Xunzi's notion of fa arguably derives from Confucian li as applied to the regulation of human behavior. The Great Appendix or Ten Wings of the Book of Changes, added by Confucian scholars during the Western Han dynasty, defines fa as "to institute something so that we can use it."

==Shen Buhai Ch 43==
Taking Shang Yang as representative, Han Fei considered fa (standards) necessary, as including law, decrees, reward and punishment, as well as administrative method (fa) in the hands of the ruler, representative of his own state's Shen Buhai. The latter he differentiates under the term Shu 术 administrative Method or Technique, defined here as examining the abilities of ministers, appointing candidates in accordance with their capabilities, holding ministerial achievements (xing "forms") accountable to their proposals (ming "names") as becoming titles and offices, and grasping fast the handles of life and death. Han Fei recommends following after rules and measures using Shu technique.

According to Liu Xiang (Pei Yin commentaries), Shen Buhai aimed at relying on supervision and accountability rather than punishment. Whereas Chapter 5 earlier recalls Shen Buhai alongside Laozi, a pairing of “performance and titles (proposals)” (xingming) with rewards and punishments corresponds more with the developments of the Han Feizi's Chapter 7 as the Two Handles (“Er bing” 二柄).

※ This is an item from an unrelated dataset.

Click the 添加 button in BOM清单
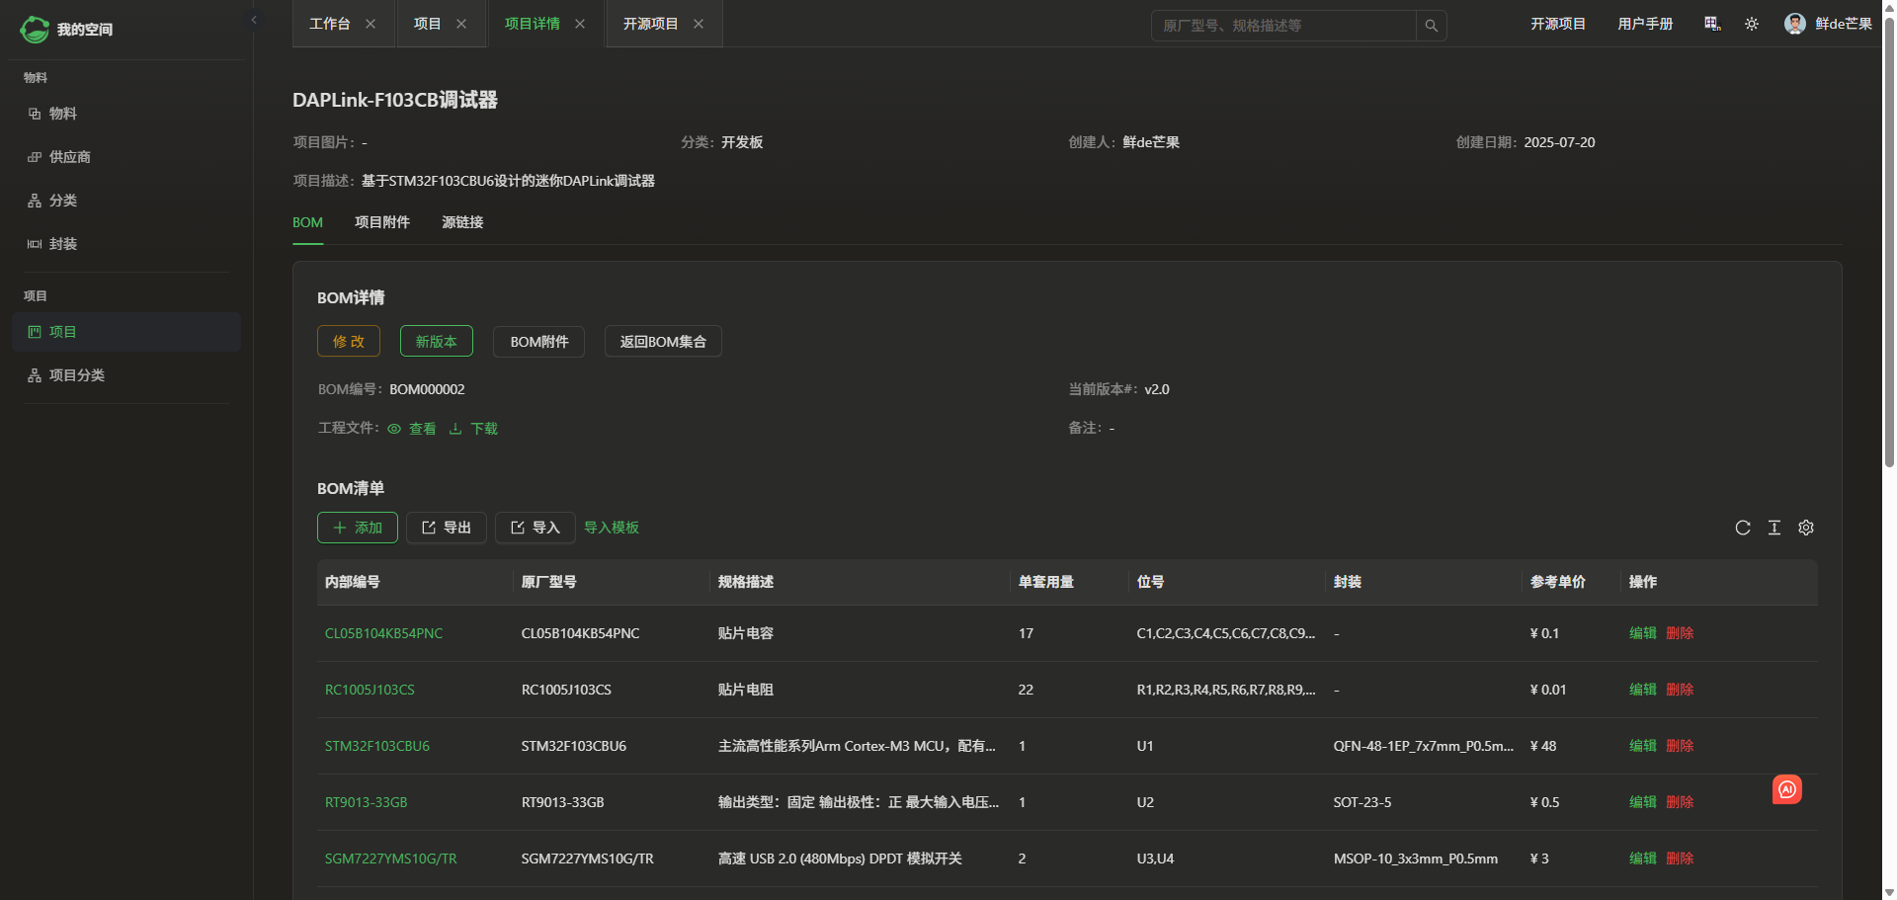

===Chapter 30 techniques===
Shu technique can be synonomyous with fa, but not all techniques are examples of fa. The Han Feizi lists seven techniques (shu 術) of rule in Chapter 30. Yuri Pines divides them in half, taking only the first four as resonating with Shen Buhai in the sense of "a series of bureaucratic devices aimed at monitoring the officials’ performance".

- First: survey and compare all the various views on a matter;
- Second: make punishments ineluctable and majestic authority clear;
- third: make rewards reliable and make people use their abilities to the full;
- fourth: listen to proposals one by one, and hold the subordinates responsible [for proposals];
- fifth: issue confusing edicts and make wily dispositions;
- sixth: keep your knowledge to yourself and ask advice;
- seventh: say the opposite of what you mean and do the opposite of what you intend.
(Han Feizi 30.0.0; Chen 2000: 560; [“Nei chushuo shang” 內儲說上])

===Legal comparison===
A legal and administrative use of fa (standards) by the ruler has been argued different mainly in that early religious Mohist's ideal was the universally beneficial sun, as an objective standard of comparison. Although dealing in questions of language, in addition to early supernatural elements, Mozi's concept was not simply an abstract standard, but implied measurement, and were often measurement-like standards, including the plumb-line and carpenters square. In this sense, although Mohism does promote following a virtuous ruler, the Mohist concept of the standard is not a freely determined law simply invented by the ruler. It implies and intends measurement against objective standards. But the Mohists also used standards in engineering and language, and many later Mohist engineers were not necessarily very religious, following the ideals of a pragmatic philosophy.

Although Shang Yang was criticized for harsh punishment, and have philosophical differences, his legal usage is at least arguably comparable in function to the Mohist usage, promulgating standards (laws) of comparison for people to follow. Xunzi's usage is arguably most different, arguing for the Confucian scholar as interpreter of standards. Shang Yang and Mozi's standards were intended to be understandable by common people. Shang Yang and Han Fei ultimately fall back on the ruler as an authority for determining standards, but Han Fei still intends the ruler try to make objective measurements, to protect him against factors like deceit. Han Fei's ruler may have different objects, but if he tries to make measurements to make objective standards, their concept of the standard can still functionally be compared to Mozi's at least in that sense. Its process is functionally different to the degree the standard is determined arbitrarily.